Mulan se destacou no panteão de “princesas Disney” exatamente por apresentar uma heroína diferenciada: uma protagonista que fugia do paradigma feminino de donzela em perigo, mulher fraca e indefesa que espera pelo resgate de seu príncipe encantado.

Fa Mulan foi mostrada como uma guerreira notável, assim como foram personagens da vida real: Joana d’Arc, Maria Quitéria ou Antónia Rodrigues, personalidades históricas conhecidas por se disfarçarem de homens a fim de poder batalhar e defender suas nações.

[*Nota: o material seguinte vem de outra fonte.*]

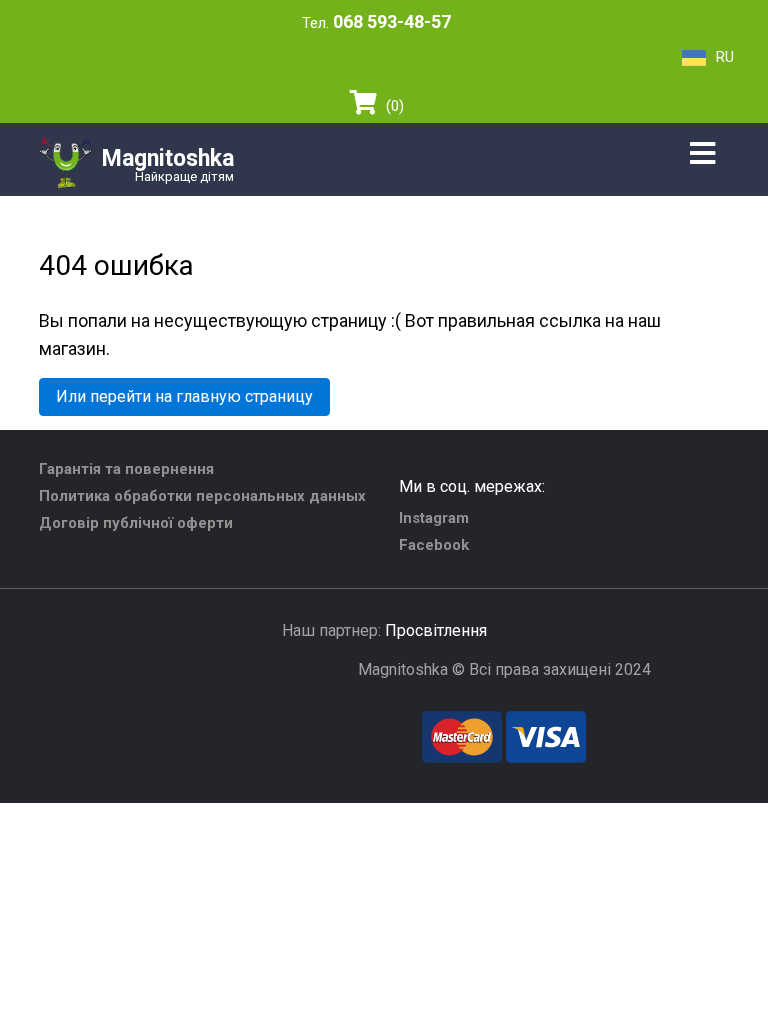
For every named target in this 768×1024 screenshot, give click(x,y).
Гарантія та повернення (126, 469)
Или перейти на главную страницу (184, 396)
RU (725, 57)
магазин (72, 348)
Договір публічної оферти (136, 523)
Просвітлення (436, 630)
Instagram (434, 518)
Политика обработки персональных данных (202, 496)
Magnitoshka (168, 158)
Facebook (434, 545)
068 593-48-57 (392, 21)
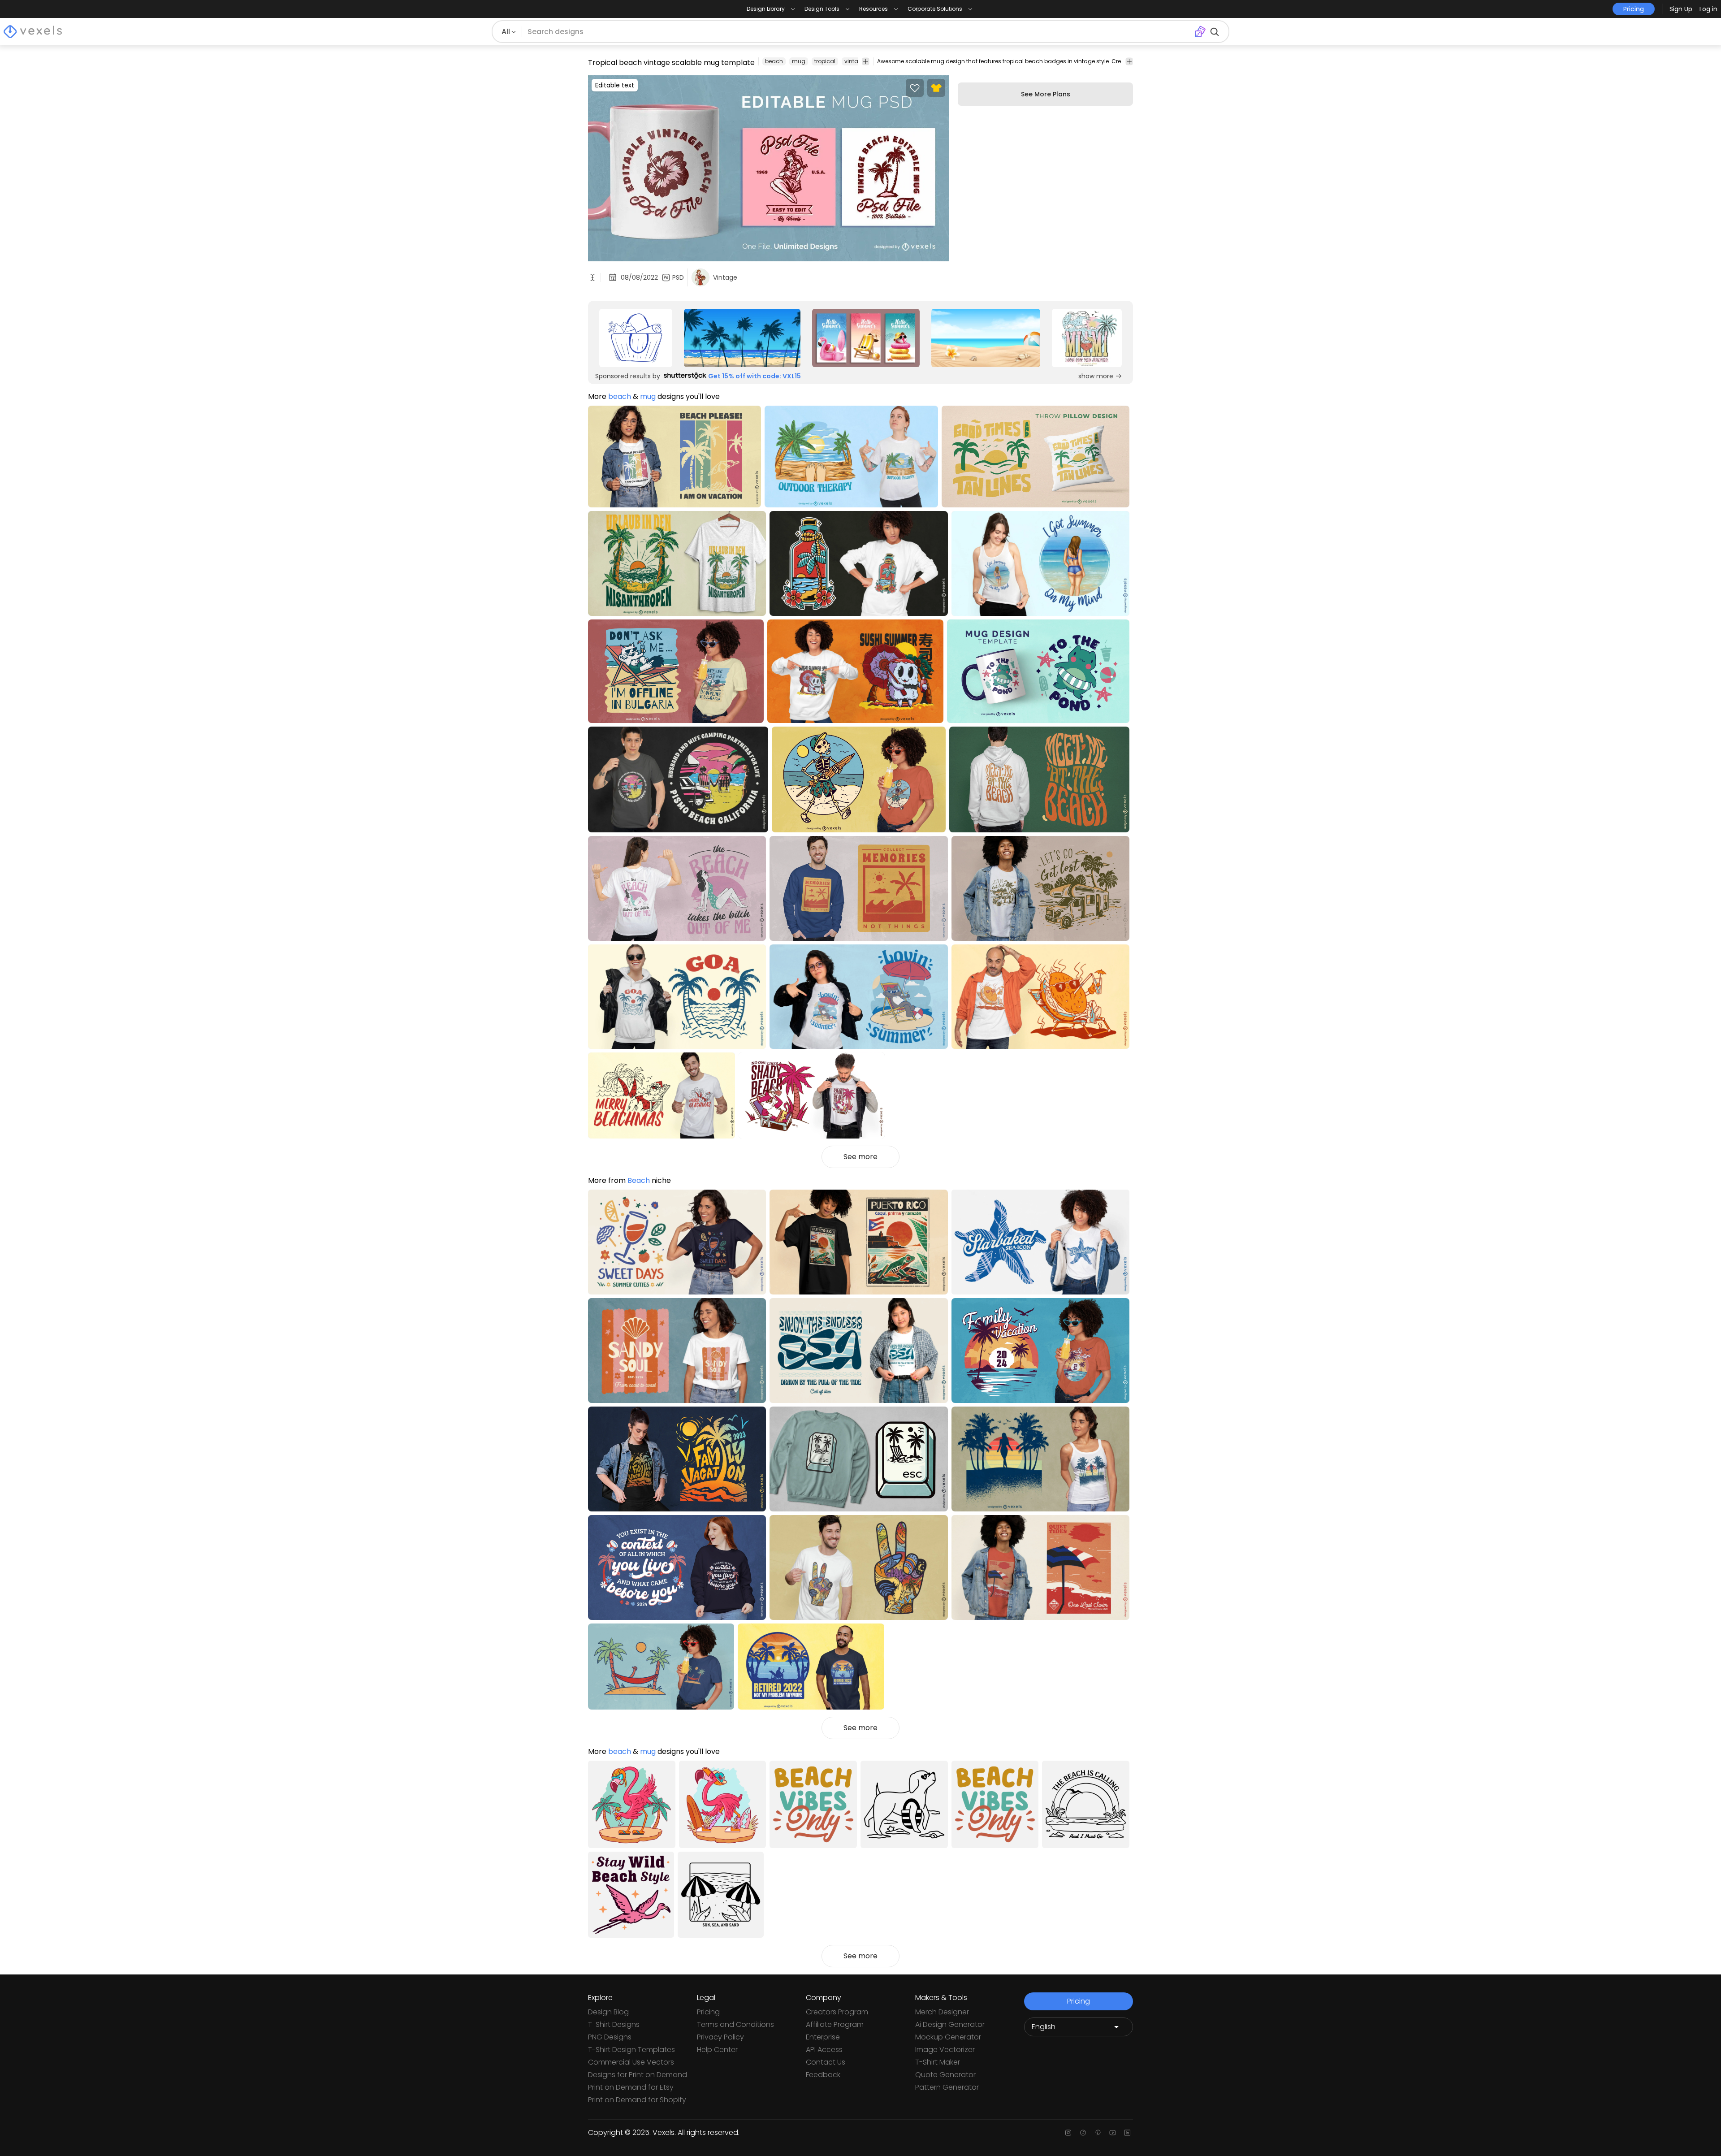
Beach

Ela foi uma das personagens que começou a abrir o caminho para o reconhecimento de outros tipos de personagens femininas em Hollywood, especialmente heroínas. As pessoas começaram a notar e valorizar mais personagens que fossem como Éowyn (O Senhor dos Anéis), Furiosa (Mad Max: Estrada da Fúria), Brienne de Tarth e Arya Stark (Game of Thrones). O modelo de protagonista “tomboy” começou a ser aplaudido por desafiar convenções de gênero.

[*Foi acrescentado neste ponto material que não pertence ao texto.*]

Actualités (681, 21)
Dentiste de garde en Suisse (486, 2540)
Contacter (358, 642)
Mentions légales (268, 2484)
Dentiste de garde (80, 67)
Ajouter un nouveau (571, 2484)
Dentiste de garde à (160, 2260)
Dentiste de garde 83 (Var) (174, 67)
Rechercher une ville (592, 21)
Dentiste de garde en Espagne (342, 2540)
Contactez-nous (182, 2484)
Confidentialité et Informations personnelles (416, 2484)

Outro aspecto similar era o corte no cabelo da personagem, que também representava um momento icônico para protagonistas do cinema: a prática de cortar os cabelos geralmente significava o desprendimento da mulher com as tradições, o passado e concepções conservadoras de feminilidade. E, consequentemente, seu direcionamento para atitudes de bravura.

Mulan se tornou um ícone para muitas meninas de todas as nacionalidades e foi um filme que ensinou garotas a serem mulheres fortes.  Fa Mulan deu passagem para outros filmes com protagonistas como ela, que desafiavam padrões do comportamento feminino: Merida (Valente), Tiana (A Princesa e o Sapo), Elsa (Frozen), Moana, entre outras.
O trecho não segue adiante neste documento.